Department of Health Science and Technology, Aalborg University, Aalborg, Denmark.
Steno Diabetes Center North Denmark, Aalborg, Denmark.
Clin Respir J. 2023 Aug;17(8):819-828. doi: 10.1111/crj.13662. Epub 2023 Jul 13.
Spirometry is associated with several diagnostic difficulties, and as a result, misdiagnosis of chronic obstructive pulmonary disease (COPD) occurs. This study aims to investigate how random forest (RF) can be used to improve the existing clinical FVC and FEV1 reference values in a large and representative cohort of the general population of the US without known lung disease.
FVC, FEV1, body measures, and demographic data from 23 433 people were extracted from NHANES. RF was used to develop different prediction models. The accuracy of RF was compared with the existing Danish clinical references, an improved multiple linear regression (MLR) model, and a model from the literature.
The correlation between actual and predicted FVC and FEV1 and the 95% confidence interval for RF were found to be FVC = 0.85 (0.85; 0.86) (p < 0.001), FEV1 = 0.92 (0.92; 0.93) (p < 0.001), and existing clinical references were FVC = 0.66 (0.64; 0.68) (p < 0.001) and FEV1 = 0.69 (0.67; 0.70) (p < 0.001).

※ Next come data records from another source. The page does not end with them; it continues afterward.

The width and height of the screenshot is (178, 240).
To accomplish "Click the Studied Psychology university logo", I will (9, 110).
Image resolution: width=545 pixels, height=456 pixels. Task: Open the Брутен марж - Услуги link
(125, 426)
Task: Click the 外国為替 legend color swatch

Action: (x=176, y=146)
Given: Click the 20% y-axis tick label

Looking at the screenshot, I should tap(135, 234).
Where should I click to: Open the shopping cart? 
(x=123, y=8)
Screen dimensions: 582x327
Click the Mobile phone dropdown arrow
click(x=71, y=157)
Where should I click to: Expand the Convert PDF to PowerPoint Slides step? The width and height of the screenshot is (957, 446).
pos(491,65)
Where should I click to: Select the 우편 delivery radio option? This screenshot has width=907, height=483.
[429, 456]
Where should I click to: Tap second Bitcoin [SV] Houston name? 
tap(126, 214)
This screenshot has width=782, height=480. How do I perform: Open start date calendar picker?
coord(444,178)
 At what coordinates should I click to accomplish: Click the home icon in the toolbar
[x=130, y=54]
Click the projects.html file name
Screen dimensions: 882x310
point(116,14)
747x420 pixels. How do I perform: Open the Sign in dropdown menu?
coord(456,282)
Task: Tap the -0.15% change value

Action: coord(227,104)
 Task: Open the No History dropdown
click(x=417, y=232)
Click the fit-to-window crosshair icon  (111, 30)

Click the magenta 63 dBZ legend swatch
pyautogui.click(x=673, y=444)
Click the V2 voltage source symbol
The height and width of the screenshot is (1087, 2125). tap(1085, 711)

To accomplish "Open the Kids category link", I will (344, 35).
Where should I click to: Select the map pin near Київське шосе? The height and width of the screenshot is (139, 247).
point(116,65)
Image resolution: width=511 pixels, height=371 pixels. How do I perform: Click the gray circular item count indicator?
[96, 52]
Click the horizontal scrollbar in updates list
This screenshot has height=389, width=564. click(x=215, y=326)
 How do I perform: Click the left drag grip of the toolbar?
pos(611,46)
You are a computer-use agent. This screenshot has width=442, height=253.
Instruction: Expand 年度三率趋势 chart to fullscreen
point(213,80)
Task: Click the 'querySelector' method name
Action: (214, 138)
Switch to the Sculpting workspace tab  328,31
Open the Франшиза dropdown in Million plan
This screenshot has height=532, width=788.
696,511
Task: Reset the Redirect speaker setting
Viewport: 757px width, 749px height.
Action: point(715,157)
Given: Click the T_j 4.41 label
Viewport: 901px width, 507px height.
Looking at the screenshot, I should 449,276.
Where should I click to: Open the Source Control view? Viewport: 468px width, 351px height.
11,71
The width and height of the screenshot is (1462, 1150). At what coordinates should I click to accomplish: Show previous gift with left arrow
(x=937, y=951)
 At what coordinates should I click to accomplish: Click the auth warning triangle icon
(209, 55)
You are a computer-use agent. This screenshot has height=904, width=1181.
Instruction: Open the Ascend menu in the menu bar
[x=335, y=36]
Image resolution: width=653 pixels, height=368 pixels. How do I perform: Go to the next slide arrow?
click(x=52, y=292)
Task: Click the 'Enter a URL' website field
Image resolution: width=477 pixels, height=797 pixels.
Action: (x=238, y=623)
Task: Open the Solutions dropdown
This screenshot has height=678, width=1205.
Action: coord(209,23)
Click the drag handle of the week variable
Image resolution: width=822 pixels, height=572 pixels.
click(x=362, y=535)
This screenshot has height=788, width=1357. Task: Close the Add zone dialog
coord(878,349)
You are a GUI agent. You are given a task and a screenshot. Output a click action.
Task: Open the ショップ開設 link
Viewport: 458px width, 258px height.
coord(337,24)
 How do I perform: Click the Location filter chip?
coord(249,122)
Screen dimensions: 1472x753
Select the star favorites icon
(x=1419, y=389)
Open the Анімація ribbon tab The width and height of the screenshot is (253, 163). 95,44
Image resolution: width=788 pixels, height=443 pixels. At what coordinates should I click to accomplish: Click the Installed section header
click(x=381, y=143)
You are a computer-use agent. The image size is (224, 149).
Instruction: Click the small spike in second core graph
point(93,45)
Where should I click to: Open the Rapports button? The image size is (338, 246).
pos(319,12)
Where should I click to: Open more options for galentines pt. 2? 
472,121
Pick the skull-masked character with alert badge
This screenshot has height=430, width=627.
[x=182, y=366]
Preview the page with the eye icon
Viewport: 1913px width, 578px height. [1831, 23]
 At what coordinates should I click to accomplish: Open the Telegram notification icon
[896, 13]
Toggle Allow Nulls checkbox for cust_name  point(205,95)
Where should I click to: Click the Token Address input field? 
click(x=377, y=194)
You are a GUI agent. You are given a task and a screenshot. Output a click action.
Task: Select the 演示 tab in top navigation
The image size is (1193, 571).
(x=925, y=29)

Slope and intercept for the RF models predicting FVC and FEV1 were FVC 1.06 and -238.04 (mL), FEV1: 0.86 and 455.36 (mL), and for the MLR models, slope and intercept were FVC: 0.99 and 38.56 39 (mL), and FEV1: 1.01 and -56.57-57 (mL).
The results point toward machine learning models such as RF have the potential to improve the prediction of estimated lung function for individual patients. These predictions are used as reference values and are an important part of assessing spirometry measurements in clinical practice. Further work is necessary in order to reduce the size of the intercepts obtained through these results.
肺量测定法与一些诊断困难有关,因此,慢性阻塞性肺疾病(COPD)的误诊时有发生。本研究旨在探讨随机森林(RF)如何应用于改善美国无已知肺部疾病的普通人群的大型代表性队列中的现有临床 FVC 和 FEV1 参考值。
从 NHANES 中提取了 23433 人的 FVC、FEV1、身体测量值和人口统计学数据。RF 用于开发不同的预测模型。比较了 RF 的准确性与现有的丹麦临床参考值、改进的多元线性回归(MLR)模型和文献中的模型。
发现 RF 实际和预测 FVC 和 FEV1 之间的相关性以及 95%置信区间为 FVC=0.85(0.85;0.86)(p<0.001),FEV1=0.92(0.92;0.93)(p<0.001),而现有的临床参考值为 FVC=0.66(0.64;0.68)(p<0.001)和 FEV1=0.69(0.67;0.70)(p<0.001)。预测 FVC 和 FEV1 的 RF 模型的斜率和截距分别为 FVC 1.06 和-238.04(mL),FEV1:0.86 和 455.36(mL),而 MLR 模型的斜率和截距分别为 FVC:0.99 和 38.56-39(mL),FEV1:1.01 和-56.57-57(mL)。
结果表明,机器学习模型(如 RF)有可能改善个体患者估计肺功能的预测。这些预测值被用作参考值,是评估临床实践中肺量测定测量值的重要组成部分。需要进一步的工作来减少通过这些结果获得的截距的大小。